TÂCHES DEMANDÉES
A. Renvoyez mot pour mot le passage du texte de lecture qui commence par "Au point de vue moral, comme" et se poursuit jusqu'à "posséder les vertus ?".
B. D'après le texte de lecture, qui a rêvé du « pouvoir industriel » ?

TEXTE DE LECTURE

------------------------------

Au point de vue moral, comme au point de vue politique, pour qui considère les sentimens et les idées, les bases spirituelles sur lesquelles reposent les sociétés, je ne vois rien de moins féodal que la France contemporaine. En est-il autrement, sous le rapport économique, quand on examine la diffusion de la richesse et de la propriété ? Si l’industrie et la finance modernes n’ont pas su ramener les sociétés contemporaines à l’esprit hiérarchique du moyen âge ; si le banquier et le manufacturier n’ont pas su créer, dans l’État, le « pouvoir industriel » rêvé par Saint-Simon, est-il vrai que la concentration des capitaux a reconstitué une sorte de féodalité matérielle, d’autant plus lourde et plus oppressive qu’étant sans âme et sans tradition, elle a tous les vices de la féodalité ancienne, sans en connaître les devoirs et sans en posséder les vertus ?

Aux yeux du grand nombre, aux yeux de tous ceux qui jugent d’après les apparences, la chose est claire. En dépit de la suppression des privilèges, malgré les lois de succession qui semblaient devoir assurer le morcellement des fortunes, la richesse tend, de nouveau, à se ramasser aux mains de quelques-uns. Industrie, finance, commerce, les petits sont partout dévorés par les grands. L’argent va à l’argent, comme le fer à l’aimant ; la fortune mobilière tourne à un monopole de fait, au profit de quelques hauts et puissans seigneurs qui accaparent toute la richesse publique et tiennent dans leur dépendance les peuples et les gouvernemens. Les masses populaires sont asservies, les classes moyennes sont menacées de disparaître. Comme la grande féodalité s’était constituée aux dépens des possesseurs de petits fiefs, on nous assure que la moderne féodalité, industrielle et financière, se constitue, sous nos yeux, aux dépens de la petite bourgeoisie[1]. C’est là un des axiomes du socialisme ; et c’est devenu un des lieux communs favoris des moralistes de la chaire et du journal.

On va répétant que la richesse s’accumule dans les coffres-forts de quelques Crésus, et que le « capitalisme » aboutit à l’enrichissement des riches et à l’appauvrissement des pauvres. Le pape Léon XIII, lui-même, n’a pas craint de nous représenter la richesse « affluant dans la main du petit nombre, tandis que l’indigence reste le lot de la multitude ; divitiarum in exiguo numero

  1. Ainsi, par exemple, M. E. Drumont, la Fin d’un monde, p. 51.

------------------------------

DONNÉES BRUTES
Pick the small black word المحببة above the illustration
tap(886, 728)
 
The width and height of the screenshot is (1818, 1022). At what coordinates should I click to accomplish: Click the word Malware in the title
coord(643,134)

------------------------------

RÉPONSES PAR TÂCHE
A.
Au point de vue moral, comme au point de vue politique, pour qui considère les sentimens et les idées, les bases spirituelles sur lesquelles reposent les sociétés, je ne vois rien de moins féodal que la France contemporaine. En est-il autrement, sous le rapport économique, quand on examine la diffusion de la richesse et de la propriété ? Si l’industrie et la finance modernes n’ont pas su ramener les sociétés contemporaines à l’esprit hiérarchique du moyen âge ; si le banquier et le manufacturier n’ont pas su créer, dans l’État, le « pouvoir industriel » rêvé par Saint-Simon, est-il vrai que la concentration des capitaux a reconstitué une sorte de féodalité matérielle, d’autant plus lourde et plus oppressive qu’étant sans âme et sans tradition, elle a tous les vices de la féodalité ancienne, sans en connaître les devoirs et sans en posséder les vertus ?

B. Saint-Simon.